Si alguien sabe de complicidad ese es Luis Miguel, porque anoche, en el primer concierto de
su Cómplices Tour en el Auditorio Nacional, el intérprete logró que los cerca de 10 mil
asistentes cantaran de la mano con él y hasta le perdonaran las fallas de sonido.
En tono de humildad, el cantante supo reconocer que su éxito se debe a esta complicidad de sus
seguidores, a quienes agradeció el haberlo acompañado a lo largo de su carrera.
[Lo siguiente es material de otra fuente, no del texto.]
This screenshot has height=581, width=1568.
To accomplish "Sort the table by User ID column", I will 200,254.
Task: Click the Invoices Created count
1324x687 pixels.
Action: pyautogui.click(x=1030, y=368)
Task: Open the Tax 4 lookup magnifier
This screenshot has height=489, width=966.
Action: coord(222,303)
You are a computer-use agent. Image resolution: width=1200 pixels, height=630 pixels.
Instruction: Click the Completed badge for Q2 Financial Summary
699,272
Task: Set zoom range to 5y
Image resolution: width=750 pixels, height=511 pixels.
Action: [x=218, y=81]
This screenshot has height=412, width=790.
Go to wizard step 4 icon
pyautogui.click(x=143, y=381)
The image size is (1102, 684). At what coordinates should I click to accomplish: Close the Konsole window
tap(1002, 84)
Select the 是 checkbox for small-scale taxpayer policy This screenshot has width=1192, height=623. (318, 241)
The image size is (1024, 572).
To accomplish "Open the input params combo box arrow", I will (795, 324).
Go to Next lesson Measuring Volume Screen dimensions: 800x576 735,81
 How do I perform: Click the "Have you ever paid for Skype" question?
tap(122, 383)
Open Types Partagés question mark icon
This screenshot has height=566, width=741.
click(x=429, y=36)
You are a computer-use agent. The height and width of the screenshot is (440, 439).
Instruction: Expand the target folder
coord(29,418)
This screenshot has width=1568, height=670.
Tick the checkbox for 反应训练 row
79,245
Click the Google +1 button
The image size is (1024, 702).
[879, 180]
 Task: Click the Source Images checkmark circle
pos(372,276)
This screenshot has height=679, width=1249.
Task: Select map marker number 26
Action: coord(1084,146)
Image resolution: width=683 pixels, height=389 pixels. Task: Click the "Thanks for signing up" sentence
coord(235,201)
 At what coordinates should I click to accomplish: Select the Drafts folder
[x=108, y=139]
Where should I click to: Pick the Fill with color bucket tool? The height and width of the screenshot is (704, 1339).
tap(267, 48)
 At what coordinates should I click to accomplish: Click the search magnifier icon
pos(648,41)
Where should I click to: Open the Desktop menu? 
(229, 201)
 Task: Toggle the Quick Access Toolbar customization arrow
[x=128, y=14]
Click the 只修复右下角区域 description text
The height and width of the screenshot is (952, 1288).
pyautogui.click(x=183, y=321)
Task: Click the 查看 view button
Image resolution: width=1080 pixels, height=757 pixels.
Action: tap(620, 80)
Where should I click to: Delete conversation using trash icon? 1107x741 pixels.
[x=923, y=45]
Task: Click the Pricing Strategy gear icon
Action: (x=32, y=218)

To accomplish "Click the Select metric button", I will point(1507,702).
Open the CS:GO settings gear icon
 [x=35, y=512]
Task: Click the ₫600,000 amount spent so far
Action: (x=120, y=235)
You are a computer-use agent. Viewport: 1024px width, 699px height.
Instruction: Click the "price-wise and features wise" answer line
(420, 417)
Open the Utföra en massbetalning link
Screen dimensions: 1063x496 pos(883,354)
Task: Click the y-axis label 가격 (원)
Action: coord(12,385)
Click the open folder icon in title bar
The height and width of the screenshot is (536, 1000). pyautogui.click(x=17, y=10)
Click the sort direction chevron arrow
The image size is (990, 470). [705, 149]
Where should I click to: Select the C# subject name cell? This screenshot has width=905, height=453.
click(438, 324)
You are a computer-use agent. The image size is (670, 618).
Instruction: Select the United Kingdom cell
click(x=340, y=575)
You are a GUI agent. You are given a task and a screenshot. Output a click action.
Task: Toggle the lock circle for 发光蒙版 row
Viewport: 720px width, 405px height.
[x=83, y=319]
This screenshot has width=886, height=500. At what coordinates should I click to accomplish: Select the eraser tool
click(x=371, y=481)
"Quiero felicitarlos porque juntos llevamos 155 conciertos en el Auditorio Nacional, y ese es
mérito suyo. Han sido un millón y medio de personas y me siento profundamente agradecido,
porque, a pesar de la crisis global, a ustedes no les hace nada. Por eso México es mágico,
es tan especial, y todos ustedes se merecen un aplauso", señaló.
La primera señal de complicidad entre cantante y público vendría con la sexta canción de la
noche, "No Me Platiques Más", cuando el micrófono que llevaba de repente dejó de sonar; con
una mirada Luis Miguel pidió a sus asistentes arreglar la falla, y de inmediato recibió otro.
Pero el problema seguiría, porque apenas terminó aquella canción intentó acompañar a sus
músicos con "No Sé Tú", pero el nuevo micrófono tampoco le respondió.
Sin inmutarse, Luis Miguel se acercó a la gente desde el escenario y, con sus manos, la
invitó a seguir cantando, mientras sus asistentes le pasaban, por fin, un aparato sin fallas.
"Es la primera noche", justificó el, a pesar de todo, siempre risueño intérprete.
Después de este hecho, Luis Miguel se acercó al borde de su escenario y saludó de mano a cada
una de las personas en la primera fila, mientras dos guardaespaldas lo vigilaban a un metro
de distancia para evitar que alguien lo jalara.
"Inolvidable", "Bésame Mucho" y "Pensar en Ti" completaron la primera decena de canciones con
un público que coreó cada una de las propuestas del "Sol".
Otro detalle romántico apareció con "Si Tú Te Atreves", pues el cantante empuñó un ramo de
rosas blancas y regaló una por una a varias fans de las primeras filas.
Tras la primera media hora, el cantante salió del escenario para cambiarse de ropa y regresar
a escena, ahora con saco y camisa blancos. Más sobrio que otras ocasiones, Luis Miguel apenas
regaló a sus fans un rasgo de sensualidad al aflojarse su negra corbata.
'Luismi' estuvo acompañado de diez músicos y dos coristas, en un escenario con tres pantallas
y vistosos juegos de luces. Incluyó temas con mariachi, lanzó playeras de su gira e incluso
besó a una niña de 10 años que, en hombros de su papá, se aproximó al escenario.